1. Field of the Invention
This invention relates to object tracking in video.
2. Related Art
Web video services, such as the YouTube™ service provided by Google Inc. of Mountain View, Calif., have greatly increased the amount of available digital video. It is often desirable to track an object, such as a human face, across a sequence of frames in a video. However, object tracking can be challenging due to occlusions and variations in an illumination, position and appearance of the object.
Once an object is tracked in the video, an object recognition algorithm may be used to identify the object. In an example, a face recognition algorithm can use the position of the face in each frame to determine the face's identity. Numerous approaches to face tracking and recognition have been proposed.

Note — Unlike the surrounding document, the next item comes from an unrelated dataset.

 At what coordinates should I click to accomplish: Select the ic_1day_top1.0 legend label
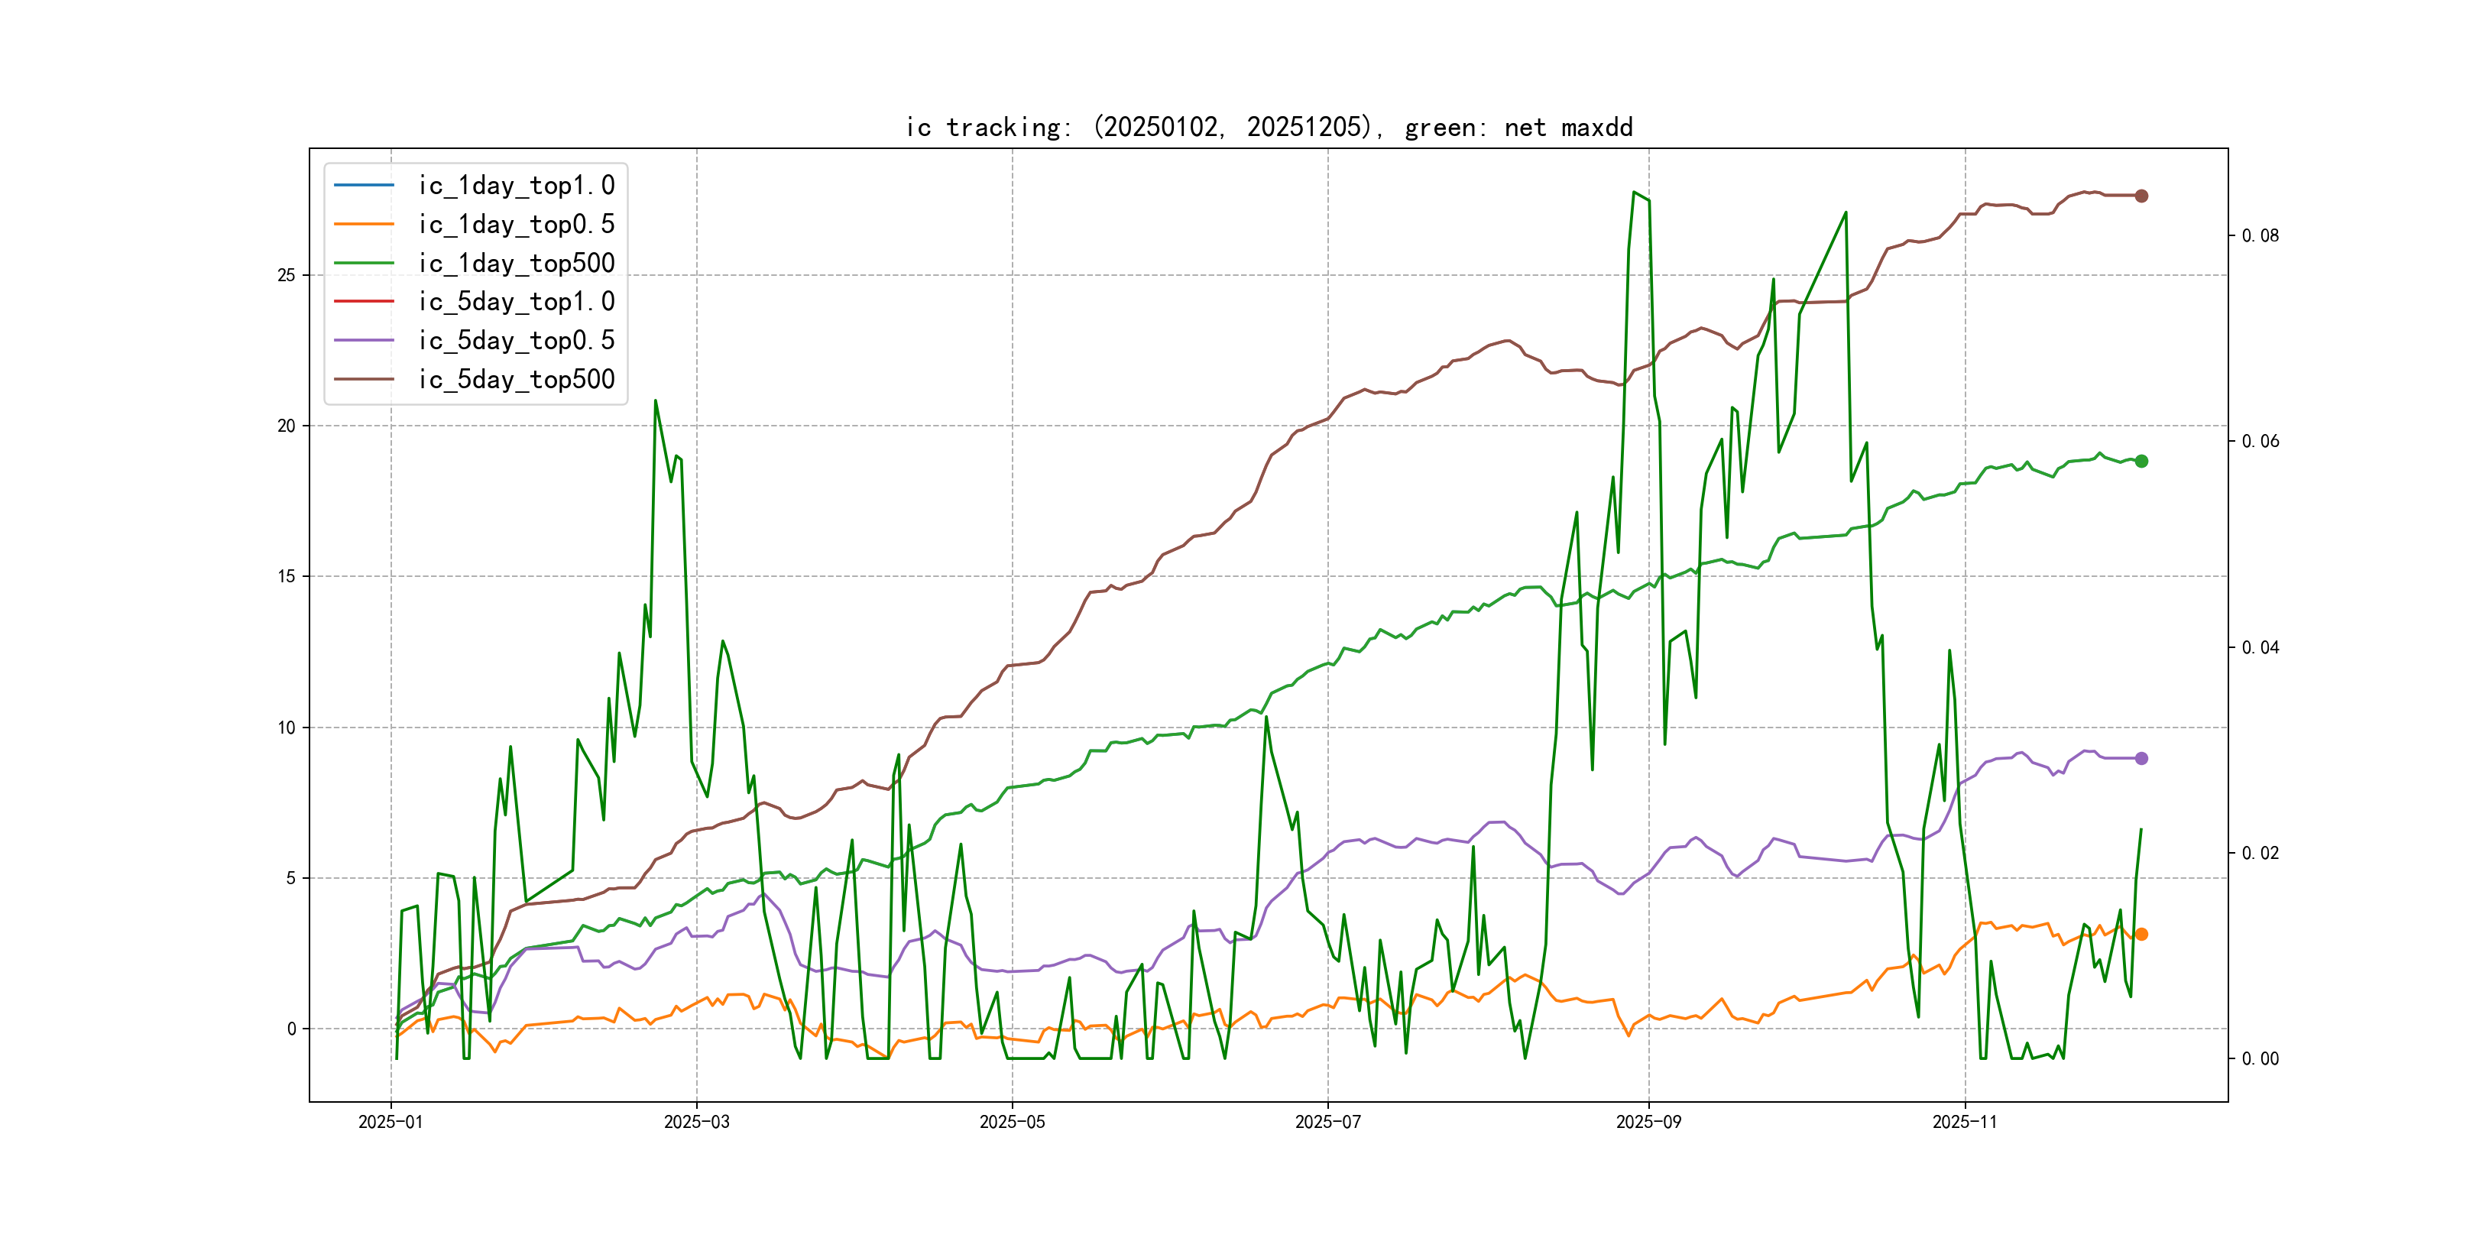(516, 185)
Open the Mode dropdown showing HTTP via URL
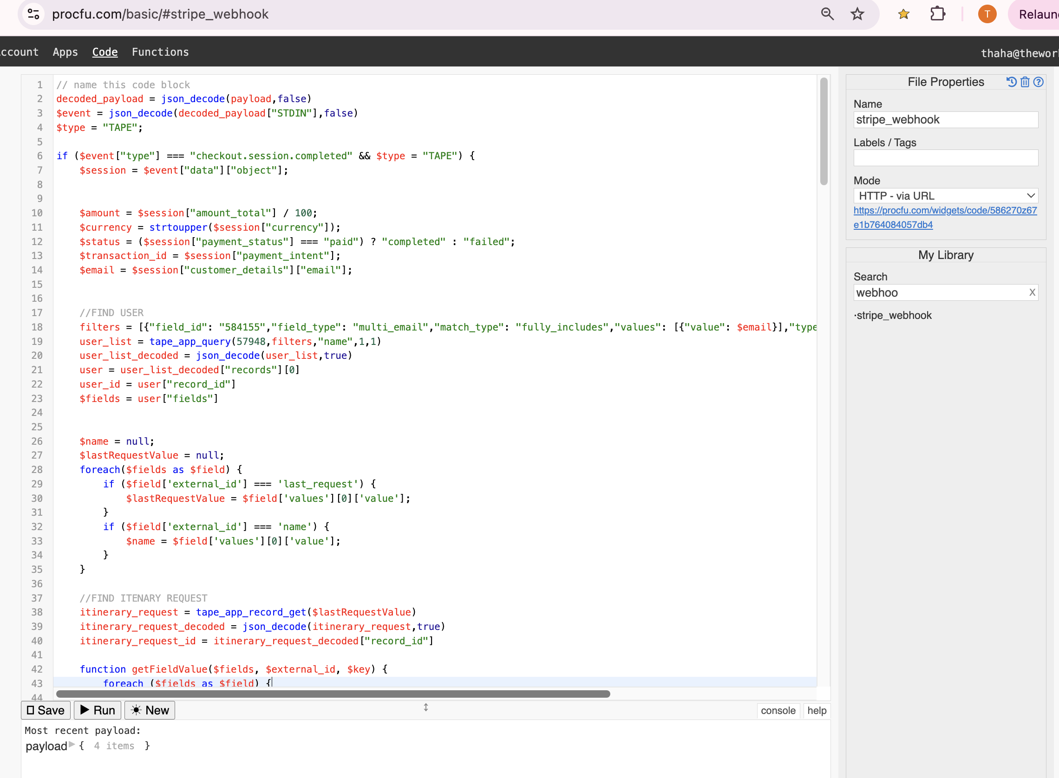Viewport: 1059px width, 778px height. tap(945, 195)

One approach to object tracking, called Eigentracking, is described in Black et al., “Eigentracking: Robust Matching and Tracking of Articulated Objects Using a View-Based Representation,” 1996, ECCV. Eigentracking uses a predefined model of an object, such as a face, being tracked. The model encompasses a range of variations of the object being tracked. For example, when a face is being tracked, the model may be trained with different images of the face. This approach has two main setbacks. First, the model may not encompass all the possible variations of the object, e.g. the model may not include all the possible ways the face may be displayed in the video. Second, Eigentracking often fails when the object being tracked is occluded as those variations are not included.
In contrast to Eigentracking, incremental visual tracking (IVT) can track an object, such as a face, without a predefined model. IVT is described in Ross et al., “Incremental Learning for Robust Visual Tracking,” 2007, IJCV. NT starts with an initial location of an object, such as a face, and builds its model as the object is tracked across more frames. While IVT avoids Eigentracking's problem of an incomplete predefined model, IVT also suffers from a setback. As IVT tracks an object, alignment errors may arise. The alignment errors may compound as more frames are processed. As alignment errors compound, IVT may drift from the tracked object.
Once a face is tracked, the position of the face in each frame can be used by a face recognition algorithm to determine an identity. One approach to face recognition is described in Lui and Chen, “Video-based Face Recognition Using Adaptive Hidden Markov Models”, 2001, CVPR. While this approach has advantages, it may have accuracy problems.
Systems and methods are needed that accurately track and recognize faces in video.